A tribute to the passionate cellist Vivian King (1944-96).

Seventeen years ago yesterday, Vivian C. King (Vicki), the vivacious American cellist, loving partner and mother who lived life to the full, died of leukemia, at 51.

Born in Ohio, Vivian was something of a vagabond. She studied with the charismatic cellist Gábor Rejto in Los Angeles and left a good teaching position in Tacoma WN for a sabbatical, to study with the great master Pierre Fournier in Geneva in 1972. Things clicked and she settled in Europe, playing occasionally in the Orchestre de la Suisse Romande and for Radio Suisse. Then she met me and we eventually moved to Holland. Until her death, she played in the Netherlands Philharmonic and Chamber Orchestra. Musicians still come up to me and tell me what a wonderful woman she was and how she left her mark.

The seventies. Ah! long hair, turtle-necks, flared jeans!

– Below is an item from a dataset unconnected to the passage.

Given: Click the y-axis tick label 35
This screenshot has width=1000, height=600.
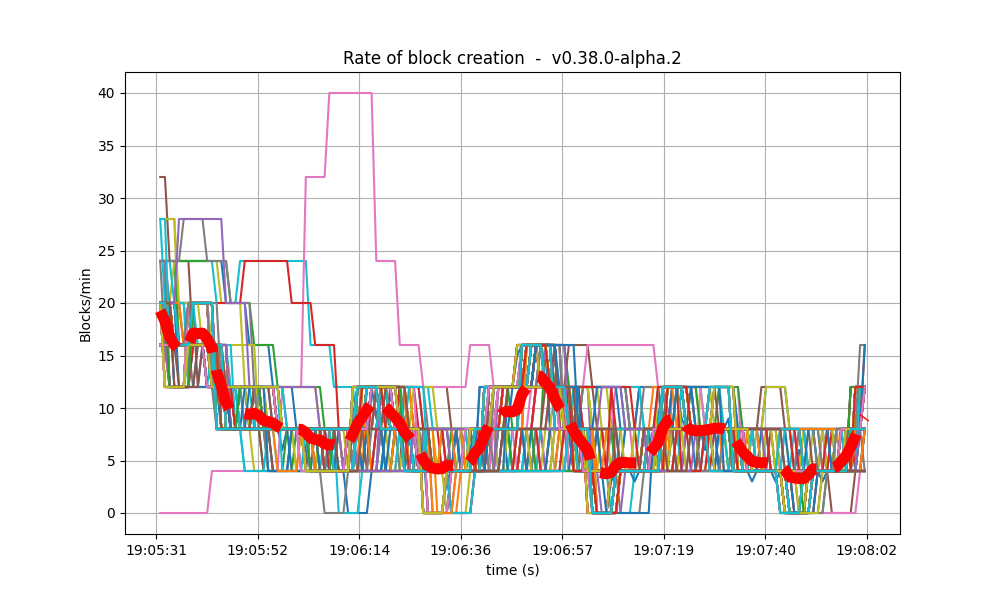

Vivian had played a lot of experimental and contemporary music on the West Coast, so in Geneva we began to organize performances of kinetic painting, music and dance. Together with Emile Ellberger (Moog synthesizer) and Jane Cottingham (dance) we founded the Groupe MIM (Musique, Images, Mouvements). This group played a role in the film Esquisses, made by Télévision Suisse Romande in 1976, about my work with kinetic painting. We also tried visualizing George Crumb's Sonata for Solo Cello. Later, in the Amsterdam Melkweg, I remember someone wrapping Vivian in toilet paper and carrying her off-stage as she played. She was up for anything and those were the seventies!



Vivian was an ardent feminist and some of the original plans for ISIS, the women’s rights organisation, were discussed with Jane and friends around their kitchen table. I was pretty ignorant about the women’s liberation movement at the time, but my visits to her apartment brought about a swift re-education. Looking for a way to demonstrate my enlightened status as a “liberated man”, I would quietly start to wash the dishes after dinner, only to hear from one of the women: “I suppose you’re trying to get approval”.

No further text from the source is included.